ARBEITSAUFTRAG A: Bearbeite den Text über Marc Jongen, indem du ihn beginnend mit „Von „Rassismus gegen“ und fortlaufend bis „Realität nicht gibt.“ wiedergibst und dabei „Autoren“ durch „Verfasser“ ersetzt.
ARBEITSAUFTRAG B: Führe den Text über Marc Jongen und den Verfassungsschutz im Anschluss an seinen letzten Satz fort.

ÜBUNGSTEXT:
====================

Verfassungsschutz: Äußerungen des früheren regionalen AfD-Abgeordneten Jongen sind hochproblematisch
Mehrfach beschäftigt sich das Gutachten ausführlich mit Marc Jongen. Dieser war in der vergangenen Wahlperiode Bundestagsabgeordneter im Wahlkreis Neckar-Zaber, bis er 2024 ins Europaparlament gewählt wurde. Der Bericht zitiert etwa eine Rede Jongens, in der „in hohem Maße verfassungsschutzrechtlich relevante Aussagen“ gefallen seien.
Die Rede hatte Jongen im Juli 2023 bei der Europawahlversammlung der AfD gehalten und darin unter anderem von Deutschland als „Asylmagnet Europas“ gesprochen und behauptet, Europa werde zu einem „Siedlungsgebiet“ für „Wirtschaftsmigranten aus aller Welt“ gemacht.
Von „Rassismus gegen Weiße“ bis zur „kulturellen Selbstabschaffung“
Weiterhin erwähnt der Verfassungsschutz Aussagen Jongens aus dem Jahr 2023, in denen er behauptet, dass ein „Rassismus gegen Weiße in der politisch-medialen Klasse Deutschlands zunehmend grassiert“. Die Autoren betonen, dass das eine neurechte Erzählung ist, die auf der vermeintlichen Diskriminierung weißer Deutscher fußt, welche es in der Realität nicht gibt.

====================

Gesammelte Daten
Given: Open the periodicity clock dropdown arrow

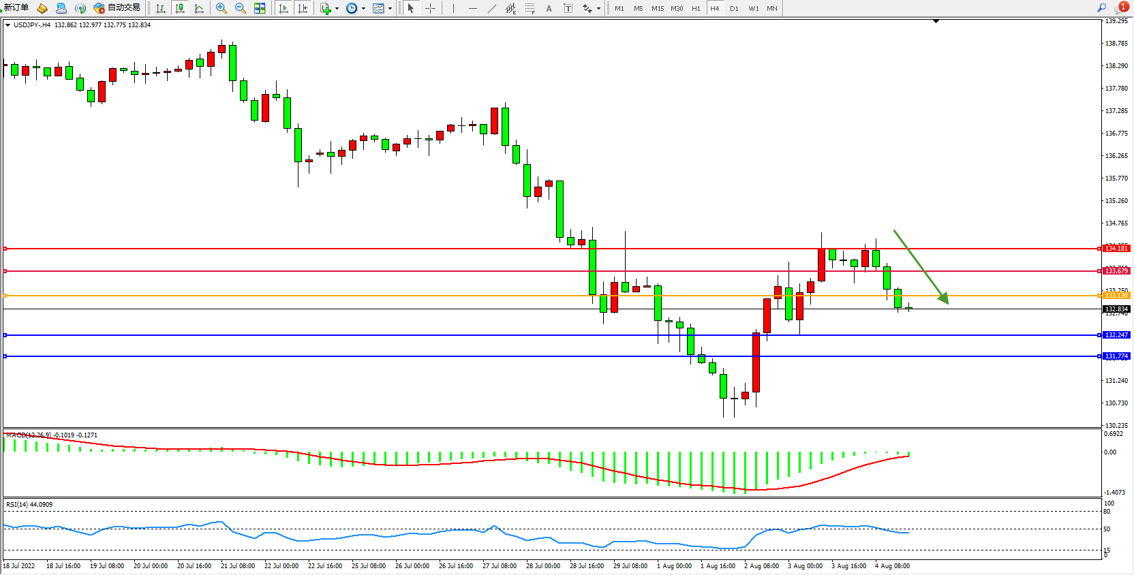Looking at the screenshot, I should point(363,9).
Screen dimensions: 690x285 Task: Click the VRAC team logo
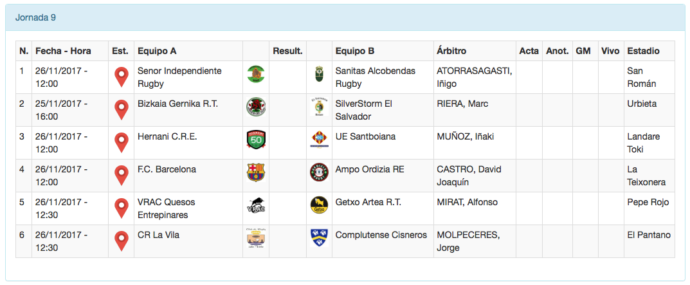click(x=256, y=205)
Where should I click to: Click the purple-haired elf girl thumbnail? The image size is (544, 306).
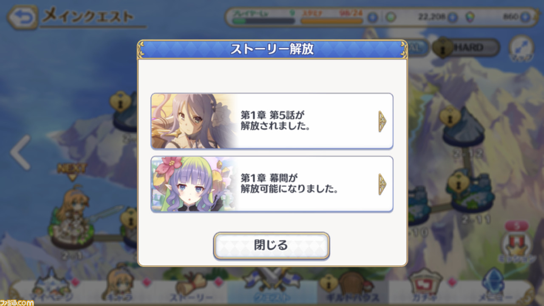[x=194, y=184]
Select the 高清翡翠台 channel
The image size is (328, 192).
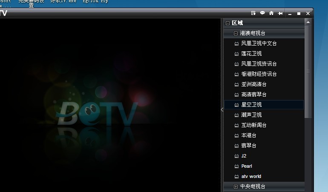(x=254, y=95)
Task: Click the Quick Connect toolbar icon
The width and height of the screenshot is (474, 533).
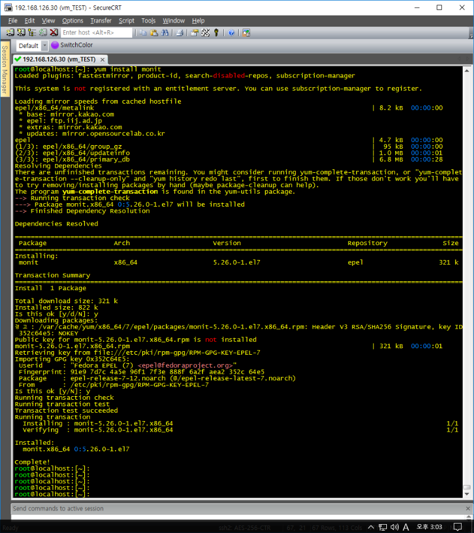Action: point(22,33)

====================

ENDGÜLTIGE ANTWORT A:
Von „Rassismus gegen Weiße“ bis zur „kulturellen Selbstabschaffung“
Weiterhin erwähnt der Verfassungsschutz Aussagen Jongens aus dem Jahr 2023, in denen er behauptet, dass ein „Rassismus gegen Weiße in der politisch-medialen Klasse Deutschlands zunehmend grassiert“. Die Verfasser betonen, dass das eine neurechte Erzählung ist, die auf der vermeintlichen Diskriminierung weißer Deutscher fußt, welche es in der Realität nicht gibt.

ENDGÜLTIGE ANTWORT B:
Bereits zwei Jahre zuvor sprach Jongen von einer angeblichen „kulturellen Selbstabschaffung“ durch die „Verachtung für das Eigene“, die angeblich von „links-grünen Kreisen“ vorangetrieben werde - auch diese Aussagen listet der Bericht.
Verfassungsschutz befasst sich auch mit der Identitären Bewegung
In einem weiteren Kapitel beschäftigt sich der Verfassungsschutz mit der Identitären Bewegung. Die Gruppierung ist seit längerem als rechtsextrem eingestuft und vertritt völkische Ansichten. Zwar steht die Identitäre Bewegung auf der Unvereinbarkeitsliste der AfD, ihre Mitglieder können also keine AfD-Mitglieder werden. Das Gutachten belegt jedoch eine Nähe zwischen Jongen und der rechtsextremen Bewegung und beurteilt Abgrenzungsbemühungen als oberflächlich oder nicht glaubwürdig.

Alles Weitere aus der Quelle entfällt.